◆ **Excerpt**:

## BEGIN

Name Property in Regular Expressions

Thu Jun 13 20:55:51 CDT 2024

On 5/10/24 02:11, Martin J. Dürst via Unicode wrote:
> Dear Unicoders,
> 
> I hope this more on-topic than the most recent discussions.
> 
> I have some questions regarding name properties in regular expressions, 
> i.e. about
> https://www.unicode.org/reports/tr18/#Name_Properties
> 
> 1) When matching (see also 
> https://www.unicode.org/reports/tr44/#Matching_Rules), it's clear that 
> "zero-width space" is equivalent to "ZERO WIDTH SPACE" or 
> "zerowidthspace", but should something like
> "Ze-rowi-dThsp ace" (hyphens or spaces in the wrong places) also be 
> equivalent?

Perl, since version 5.16, released May 2012, implements this, though it 
requires explicit enabling.  You may find its documentation illuminating 
(the references to outside the paragraph are not relevant here):

LOOSE MATCHES
      By specifying ":loose", Unicode's loose character name matching
      <http://www.unicode.org/reports/tr44#Matching_Rules> rules are 
selected
      instead of the strict exact match used otherwise. That means that
      *CHARNAME* doesn't have to be so precisely specified. Upper/lower case
      doesn't matter (except with scripts as mentioned above), nor do any
      underscores, and the only hyphens that matter are those at the 
beginning
      or end of a word in the name (with one exception: the hyphen in U+1180
      "HANGUL JUNGSEONG O-E" does matter). Also, blanks not adjacent to
      hyphens don't matter. The official Unicode names are quite variable as
      to where they use hyphens versus spaces to separate word-like 
units, and
      this option allows you to not have to care as much. The reason
      non-medial hyphens matter is because of cases like U+0F60 "TIBETAN
      LETTER -A" versus U+0F68 "TIBETAN LETTER A". The hyphen here is
      significant, as is the space before it, and so both must be included.

      ":loose" slows down look-ups by a factor of 2 to 3 versus ":full", but
      the trade-off may be worth it to you. Each individual look-up 
takes very
      little time, and the results are cached, so the speed difference would
      become a factor only in programs that do look-ups of many different
      spellings, and probably only when those look-ups are through 
"vianame()"
      and "string_vianame()", since "\N{...}" look-ups are done at compile
      time.

> 
> 2) TR 18 suggests wildcards such as \p{name=/ALIEN/}. This looks very 
> convenient, but I have doubts that implementation was really considered 
> when writing this down. In essence, this would have to run a regular 
> expression over close to one megabyte of name data (+some additional 
> processing for the algorithmically defined names), just to compile the 
> regular expression. (It's possible to speed that up with some clever 
> indexing, but this would only add additional complexity and space.)
> So my question is whether anybody actually knows about some 
> implementation of this name wildcard feature.

## END

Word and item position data

## BEGIN

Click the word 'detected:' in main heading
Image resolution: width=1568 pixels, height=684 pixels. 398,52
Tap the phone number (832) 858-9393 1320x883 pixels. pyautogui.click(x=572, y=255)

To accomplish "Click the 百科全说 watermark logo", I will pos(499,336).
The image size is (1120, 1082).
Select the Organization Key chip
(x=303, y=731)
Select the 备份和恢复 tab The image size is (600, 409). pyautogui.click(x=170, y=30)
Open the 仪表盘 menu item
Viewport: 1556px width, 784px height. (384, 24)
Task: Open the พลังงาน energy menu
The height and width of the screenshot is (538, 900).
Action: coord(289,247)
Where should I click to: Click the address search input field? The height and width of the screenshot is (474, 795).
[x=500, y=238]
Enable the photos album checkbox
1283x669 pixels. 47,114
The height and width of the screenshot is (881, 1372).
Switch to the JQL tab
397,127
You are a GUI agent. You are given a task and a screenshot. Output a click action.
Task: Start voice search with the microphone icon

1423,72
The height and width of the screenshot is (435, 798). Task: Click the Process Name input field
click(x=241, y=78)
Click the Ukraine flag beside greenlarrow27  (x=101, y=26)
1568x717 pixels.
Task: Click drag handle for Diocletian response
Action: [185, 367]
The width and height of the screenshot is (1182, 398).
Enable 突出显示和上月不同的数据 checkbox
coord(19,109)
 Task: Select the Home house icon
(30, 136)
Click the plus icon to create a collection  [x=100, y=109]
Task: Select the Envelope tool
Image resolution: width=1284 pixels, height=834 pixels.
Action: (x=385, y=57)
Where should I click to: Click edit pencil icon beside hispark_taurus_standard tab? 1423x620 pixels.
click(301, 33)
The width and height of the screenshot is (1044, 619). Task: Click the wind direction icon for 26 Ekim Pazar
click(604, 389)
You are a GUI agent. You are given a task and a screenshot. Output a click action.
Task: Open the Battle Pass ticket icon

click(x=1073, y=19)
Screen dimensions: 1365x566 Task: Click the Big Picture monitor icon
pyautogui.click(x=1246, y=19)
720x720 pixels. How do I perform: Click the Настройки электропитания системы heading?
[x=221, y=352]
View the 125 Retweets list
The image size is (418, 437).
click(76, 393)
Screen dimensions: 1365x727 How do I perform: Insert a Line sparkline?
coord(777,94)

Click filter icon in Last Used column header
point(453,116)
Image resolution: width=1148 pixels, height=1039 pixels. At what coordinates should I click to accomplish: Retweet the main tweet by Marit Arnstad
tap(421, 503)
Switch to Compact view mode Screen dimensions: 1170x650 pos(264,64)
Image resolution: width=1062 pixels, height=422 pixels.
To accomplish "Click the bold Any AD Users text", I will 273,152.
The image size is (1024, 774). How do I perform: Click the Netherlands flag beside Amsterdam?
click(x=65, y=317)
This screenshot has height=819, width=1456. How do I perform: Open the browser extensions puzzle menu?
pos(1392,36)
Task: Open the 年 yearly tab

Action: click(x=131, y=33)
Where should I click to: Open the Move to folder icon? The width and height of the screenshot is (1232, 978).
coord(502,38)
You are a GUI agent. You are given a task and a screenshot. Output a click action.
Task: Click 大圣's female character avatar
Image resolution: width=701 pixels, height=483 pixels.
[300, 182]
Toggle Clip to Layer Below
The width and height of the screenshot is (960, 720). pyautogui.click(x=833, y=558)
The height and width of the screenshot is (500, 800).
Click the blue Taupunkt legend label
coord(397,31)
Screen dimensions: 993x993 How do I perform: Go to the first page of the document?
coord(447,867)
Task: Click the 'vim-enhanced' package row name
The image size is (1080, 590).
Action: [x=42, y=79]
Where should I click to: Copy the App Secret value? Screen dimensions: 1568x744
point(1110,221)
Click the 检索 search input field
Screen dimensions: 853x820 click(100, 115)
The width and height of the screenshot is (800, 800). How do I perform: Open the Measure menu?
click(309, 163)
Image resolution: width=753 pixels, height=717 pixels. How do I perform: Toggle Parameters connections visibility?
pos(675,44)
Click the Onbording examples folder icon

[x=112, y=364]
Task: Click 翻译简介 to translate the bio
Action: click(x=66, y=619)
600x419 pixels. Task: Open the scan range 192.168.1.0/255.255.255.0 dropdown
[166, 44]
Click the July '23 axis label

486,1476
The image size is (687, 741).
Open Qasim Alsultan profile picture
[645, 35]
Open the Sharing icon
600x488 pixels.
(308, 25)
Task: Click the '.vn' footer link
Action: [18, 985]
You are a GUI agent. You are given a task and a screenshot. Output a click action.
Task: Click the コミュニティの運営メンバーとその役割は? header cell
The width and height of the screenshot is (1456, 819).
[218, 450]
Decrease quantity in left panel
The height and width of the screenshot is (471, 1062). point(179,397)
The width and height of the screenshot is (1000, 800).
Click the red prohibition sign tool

## END

◆ **Challenges**:
1 > In the thread on name properties in regular expressions, how much does ":loose" slow down look-ups compared with ":full"?
2 > In the rows, swap "How do I perform" for "How can I" in the stretch from the line containing "The height and width of the screenshot is (500, 800)." through the line containing "click(309, 163)", keeping everything else the same. Return only those lines.

◆ **List of solutions**:
1 > It slows them down by a factor of 2 to 3.

2 >
The height and width of the screenshot is (500, 800).
Click the blue Taupunkt legend label
coord(397,31)
Screen dimensions: 993x993 How can I: Go to the first page of the document?
coord(447,867)
Task: Click the 'vim-enhanced' package row name
The image size is (1080, 590).
Action: [x=42, y=79]
Where should I click to: Copy the App Secret value? Screen dimensions: 1568x744
point(1110,221)
Click the 检索 search input field
Screen dimensions: 853x820 click(100, 115)
The width and height of the screenshot is (800, 800). How can I: Open the Measure menu?
click(309, 163)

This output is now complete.